The parallel incident in Greece, where flights were grounded due to technical failures, though unrelated, symbolizes how interconnected our world has become - and how disruptions in one region affect others. While not connected to Venezuela directly, it reminds us that stability requires respect for national sovereignty and international cooperation rather than unilateral aggression.
The Human Cost: Beyond Economic Calculations
Behind the economic analyses and geopolitical calculations lies the human tragedy of millions of Venezuelans who have suffered under years of economic warfare and now face direct military intervention. The crowded conditions at Athens’ airport mentioned in the Greece incident give us a small glimpse of the disruption and human suffering that results from systemic failures - whether technical or political.
The United States’ promise of “managing Venezuela until a safe transition occurs” echoes centuries of colonial rhetoric where European powers claimed to be “civilizing” while exploiting native populations. This paternalistic attitude, where sovereign nations are treated as children requiring Western supervision, remains deeply embedded in the geopolitical thinking of Washington elites.
Conclusion: A Call for Global South Unity
This moment requires unambiguous solidarity from all nations and peoples who believe in self-determination and oppose imperialism. The capture of President Maduro isn’t just an attack on Venezuela - it’s an attack on the entire Global South, on the principle of national sovereignty, and on the very concept of international law. If the United States can kidnap a sitting president and seize control of a country’s resources with impunity, then no developing nation is safe.

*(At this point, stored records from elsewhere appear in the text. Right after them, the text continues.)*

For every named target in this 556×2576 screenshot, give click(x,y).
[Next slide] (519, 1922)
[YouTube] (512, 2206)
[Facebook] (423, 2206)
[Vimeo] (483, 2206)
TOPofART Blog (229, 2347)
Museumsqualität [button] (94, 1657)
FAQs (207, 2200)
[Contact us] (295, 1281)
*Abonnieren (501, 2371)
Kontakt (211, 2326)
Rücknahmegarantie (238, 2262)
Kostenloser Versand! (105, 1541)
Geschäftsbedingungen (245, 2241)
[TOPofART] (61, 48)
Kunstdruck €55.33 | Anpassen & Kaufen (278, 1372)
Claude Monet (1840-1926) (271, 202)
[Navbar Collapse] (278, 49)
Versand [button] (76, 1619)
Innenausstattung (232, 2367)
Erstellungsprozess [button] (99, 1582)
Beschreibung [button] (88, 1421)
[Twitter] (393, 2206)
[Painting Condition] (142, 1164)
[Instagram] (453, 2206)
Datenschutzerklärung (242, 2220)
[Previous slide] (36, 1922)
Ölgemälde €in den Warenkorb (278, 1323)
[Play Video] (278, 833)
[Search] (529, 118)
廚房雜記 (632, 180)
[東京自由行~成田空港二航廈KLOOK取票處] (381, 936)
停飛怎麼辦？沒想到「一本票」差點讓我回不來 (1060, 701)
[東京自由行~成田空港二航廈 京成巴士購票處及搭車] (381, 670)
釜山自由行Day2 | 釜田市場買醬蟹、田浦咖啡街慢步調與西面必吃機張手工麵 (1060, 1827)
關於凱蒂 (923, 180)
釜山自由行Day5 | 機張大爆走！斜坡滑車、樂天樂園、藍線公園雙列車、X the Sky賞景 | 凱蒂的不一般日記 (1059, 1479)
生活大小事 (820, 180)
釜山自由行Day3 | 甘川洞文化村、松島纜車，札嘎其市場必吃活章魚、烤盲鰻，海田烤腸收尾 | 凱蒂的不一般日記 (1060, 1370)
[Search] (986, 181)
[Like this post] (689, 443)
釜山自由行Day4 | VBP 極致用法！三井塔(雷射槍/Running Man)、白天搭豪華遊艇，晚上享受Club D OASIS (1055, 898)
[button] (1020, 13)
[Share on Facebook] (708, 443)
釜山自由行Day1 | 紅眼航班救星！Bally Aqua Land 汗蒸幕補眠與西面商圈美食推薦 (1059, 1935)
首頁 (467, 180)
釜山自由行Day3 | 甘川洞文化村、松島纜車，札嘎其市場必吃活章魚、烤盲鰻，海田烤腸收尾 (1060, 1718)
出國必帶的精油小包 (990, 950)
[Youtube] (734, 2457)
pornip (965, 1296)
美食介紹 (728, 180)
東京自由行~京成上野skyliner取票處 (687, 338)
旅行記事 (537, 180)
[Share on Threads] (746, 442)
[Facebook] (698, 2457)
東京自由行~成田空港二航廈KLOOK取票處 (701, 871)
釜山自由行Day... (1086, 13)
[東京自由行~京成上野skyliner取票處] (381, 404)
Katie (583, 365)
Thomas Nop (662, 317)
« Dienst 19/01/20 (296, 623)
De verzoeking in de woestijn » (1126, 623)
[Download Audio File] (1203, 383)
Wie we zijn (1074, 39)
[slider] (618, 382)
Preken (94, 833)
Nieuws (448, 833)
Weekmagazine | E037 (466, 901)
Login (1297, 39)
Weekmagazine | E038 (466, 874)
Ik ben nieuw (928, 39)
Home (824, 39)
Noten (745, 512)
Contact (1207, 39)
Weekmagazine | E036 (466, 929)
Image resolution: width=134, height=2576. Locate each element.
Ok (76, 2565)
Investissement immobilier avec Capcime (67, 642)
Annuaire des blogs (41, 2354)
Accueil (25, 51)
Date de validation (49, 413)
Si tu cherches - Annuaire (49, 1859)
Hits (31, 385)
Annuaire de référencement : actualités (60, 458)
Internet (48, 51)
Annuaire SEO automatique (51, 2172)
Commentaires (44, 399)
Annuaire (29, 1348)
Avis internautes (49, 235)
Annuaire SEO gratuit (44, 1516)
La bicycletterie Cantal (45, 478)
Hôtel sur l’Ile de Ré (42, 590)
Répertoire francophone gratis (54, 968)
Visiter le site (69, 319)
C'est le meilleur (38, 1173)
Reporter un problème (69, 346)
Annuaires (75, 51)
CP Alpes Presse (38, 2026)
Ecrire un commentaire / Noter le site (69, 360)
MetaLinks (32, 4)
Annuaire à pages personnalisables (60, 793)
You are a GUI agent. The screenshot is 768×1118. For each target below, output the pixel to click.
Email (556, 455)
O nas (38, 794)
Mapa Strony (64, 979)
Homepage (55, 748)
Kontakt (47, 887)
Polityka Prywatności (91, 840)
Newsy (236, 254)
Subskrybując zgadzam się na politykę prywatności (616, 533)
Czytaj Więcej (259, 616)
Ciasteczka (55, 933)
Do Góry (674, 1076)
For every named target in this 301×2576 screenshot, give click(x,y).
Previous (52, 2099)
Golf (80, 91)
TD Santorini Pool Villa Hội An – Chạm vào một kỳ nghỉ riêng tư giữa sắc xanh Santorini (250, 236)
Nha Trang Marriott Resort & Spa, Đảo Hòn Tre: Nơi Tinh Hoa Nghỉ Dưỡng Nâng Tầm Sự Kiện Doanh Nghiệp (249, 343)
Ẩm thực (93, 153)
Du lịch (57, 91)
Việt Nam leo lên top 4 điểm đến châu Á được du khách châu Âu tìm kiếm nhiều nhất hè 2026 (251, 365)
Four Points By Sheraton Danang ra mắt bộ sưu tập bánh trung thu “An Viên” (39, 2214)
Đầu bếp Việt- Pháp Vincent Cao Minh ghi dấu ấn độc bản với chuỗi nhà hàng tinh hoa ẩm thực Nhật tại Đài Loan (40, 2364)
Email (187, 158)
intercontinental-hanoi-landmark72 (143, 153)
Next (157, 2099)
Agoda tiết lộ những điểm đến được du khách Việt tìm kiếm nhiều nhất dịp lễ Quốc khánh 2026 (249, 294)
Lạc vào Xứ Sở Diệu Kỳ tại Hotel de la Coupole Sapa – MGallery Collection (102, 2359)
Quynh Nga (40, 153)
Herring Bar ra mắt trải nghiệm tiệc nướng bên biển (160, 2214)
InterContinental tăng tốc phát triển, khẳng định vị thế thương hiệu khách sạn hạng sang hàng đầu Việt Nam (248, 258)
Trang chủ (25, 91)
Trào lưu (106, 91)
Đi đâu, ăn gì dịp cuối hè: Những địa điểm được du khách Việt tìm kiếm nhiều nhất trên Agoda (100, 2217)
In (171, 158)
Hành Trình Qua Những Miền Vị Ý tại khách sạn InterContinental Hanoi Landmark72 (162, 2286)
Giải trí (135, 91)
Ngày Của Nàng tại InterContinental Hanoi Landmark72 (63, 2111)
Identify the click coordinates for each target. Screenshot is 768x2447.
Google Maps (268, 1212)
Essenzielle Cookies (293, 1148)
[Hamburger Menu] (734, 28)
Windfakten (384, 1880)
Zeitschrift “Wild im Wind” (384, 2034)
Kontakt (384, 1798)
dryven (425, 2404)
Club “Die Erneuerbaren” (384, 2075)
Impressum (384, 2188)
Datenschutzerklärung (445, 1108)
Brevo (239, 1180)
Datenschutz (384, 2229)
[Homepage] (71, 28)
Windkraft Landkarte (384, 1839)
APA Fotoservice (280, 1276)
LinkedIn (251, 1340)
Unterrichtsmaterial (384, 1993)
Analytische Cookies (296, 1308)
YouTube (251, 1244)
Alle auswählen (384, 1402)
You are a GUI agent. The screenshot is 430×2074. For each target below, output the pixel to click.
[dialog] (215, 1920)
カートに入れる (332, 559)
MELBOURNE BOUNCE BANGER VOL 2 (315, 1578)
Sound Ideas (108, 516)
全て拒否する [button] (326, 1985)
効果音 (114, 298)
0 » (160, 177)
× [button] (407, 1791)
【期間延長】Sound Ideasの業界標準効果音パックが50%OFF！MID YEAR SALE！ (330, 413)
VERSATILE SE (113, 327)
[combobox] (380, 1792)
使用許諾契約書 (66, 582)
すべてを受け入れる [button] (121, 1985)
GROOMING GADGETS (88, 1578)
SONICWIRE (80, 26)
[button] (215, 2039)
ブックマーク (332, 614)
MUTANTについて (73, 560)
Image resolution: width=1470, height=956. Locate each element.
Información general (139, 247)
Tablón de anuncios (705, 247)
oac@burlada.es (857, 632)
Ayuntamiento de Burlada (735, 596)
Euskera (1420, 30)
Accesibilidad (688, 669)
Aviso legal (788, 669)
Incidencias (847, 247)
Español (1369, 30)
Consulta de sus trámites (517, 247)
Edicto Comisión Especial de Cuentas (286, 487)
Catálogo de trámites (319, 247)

We must recognize that the international systems and institutions created largely by Western powers will never protect the interests of developing nations until we fundamentally reshape global governance. The dollar’s status as a safe haven currency, mentioned by Stephen Dover, represents financial hegemony that enables such aggression. The response must include developing alternative financial systems and strengthening South-South cooperation to reduce dependency on Western-controlled institutions.
The struggle of Venezuela today is the struggle of every nation that seeks to control its own resources and determine its own future. Our collective response to this aggression will determine whether the 21st century continues the colonial patterns of the past or finally establishes a genuinely multipolar world based on mutual respect and equal sovereignty.